Sign in to view source links and access this dataset
Description
AutoMat packages published scientific statements with the inputs, papers, and reference outputs needed for reproduction attempts. Each claim includes authoritative metadata such as claim ID, paper, and DOI. The benchmark was created by author sheepy928 and was last updated on June 15, 2026.
Use Cases
Benchmarking autonomous agents on their ability to reproduce published scientific findings based on provided claims and materials.
Evaluating the reproducibility of computational materials science literature based on the structured claims.
Training AI systems for scientific reasoning using the packaged inputs and reference outputs.
Analyzing trends in scientific claims and their reproducibility across the materials science domain.
Strengths
Claims are structured with inputs, papers, and reference outputs, providing a complete package for reproduction.
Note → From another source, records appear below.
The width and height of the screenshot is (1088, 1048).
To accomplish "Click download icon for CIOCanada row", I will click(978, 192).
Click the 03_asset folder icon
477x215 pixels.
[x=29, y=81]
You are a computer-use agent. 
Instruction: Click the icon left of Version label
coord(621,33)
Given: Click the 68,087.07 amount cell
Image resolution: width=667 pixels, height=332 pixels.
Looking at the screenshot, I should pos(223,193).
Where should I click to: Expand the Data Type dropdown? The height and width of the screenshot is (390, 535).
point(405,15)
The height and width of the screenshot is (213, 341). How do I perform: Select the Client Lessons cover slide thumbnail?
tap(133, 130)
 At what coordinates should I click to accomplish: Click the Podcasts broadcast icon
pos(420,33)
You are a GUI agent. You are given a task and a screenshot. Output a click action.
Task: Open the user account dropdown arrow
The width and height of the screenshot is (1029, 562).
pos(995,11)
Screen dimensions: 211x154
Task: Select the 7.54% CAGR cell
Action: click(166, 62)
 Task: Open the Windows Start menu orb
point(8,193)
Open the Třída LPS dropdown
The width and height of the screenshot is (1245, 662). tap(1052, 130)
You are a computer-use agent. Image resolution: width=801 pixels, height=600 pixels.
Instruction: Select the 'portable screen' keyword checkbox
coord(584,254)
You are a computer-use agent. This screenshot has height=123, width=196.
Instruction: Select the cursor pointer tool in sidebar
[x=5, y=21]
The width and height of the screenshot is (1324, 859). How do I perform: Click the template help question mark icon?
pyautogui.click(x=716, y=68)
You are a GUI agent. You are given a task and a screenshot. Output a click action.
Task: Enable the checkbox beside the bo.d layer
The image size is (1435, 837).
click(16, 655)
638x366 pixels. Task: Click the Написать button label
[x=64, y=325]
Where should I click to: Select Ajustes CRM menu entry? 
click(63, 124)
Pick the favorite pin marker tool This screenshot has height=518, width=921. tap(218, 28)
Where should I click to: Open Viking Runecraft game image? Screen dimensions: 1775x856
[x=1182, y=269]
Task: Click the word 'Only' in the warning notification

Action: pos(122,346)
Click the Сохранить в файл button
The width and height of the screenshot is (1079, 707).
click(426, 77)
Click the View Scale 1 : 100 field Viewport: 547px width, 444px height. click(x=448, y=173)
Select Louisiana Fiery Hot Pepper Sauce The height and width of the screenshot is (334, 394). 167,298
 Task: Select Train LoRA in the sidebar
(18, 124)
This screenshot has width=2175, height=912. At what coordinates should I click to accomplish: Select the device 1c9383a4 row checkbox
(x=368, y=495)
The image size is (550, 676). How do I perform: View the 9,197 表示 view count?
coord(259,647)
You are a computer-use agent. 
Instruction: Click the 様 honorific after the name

Includes authoritative metadata (claim ID, paper, DOI) for provenance tracking.
Last updated on June 15, 2026, suggesting recent maintenance.
Limitations
Column-level documentation is absent; field semantics must be inferred after download.
Row count is unknown, which may limit suitability assessment.
The description metadata is limited; actual data quality requires manual inspection after download.
Provenance
Source
Claims are drawn from the computational materials-science literature.
Collection Method
Likely manually curated and packaged from published papers.
Freshness
Last updated 2026-06-15 10:18:15
License is unknown; users should verify licensing terms before use.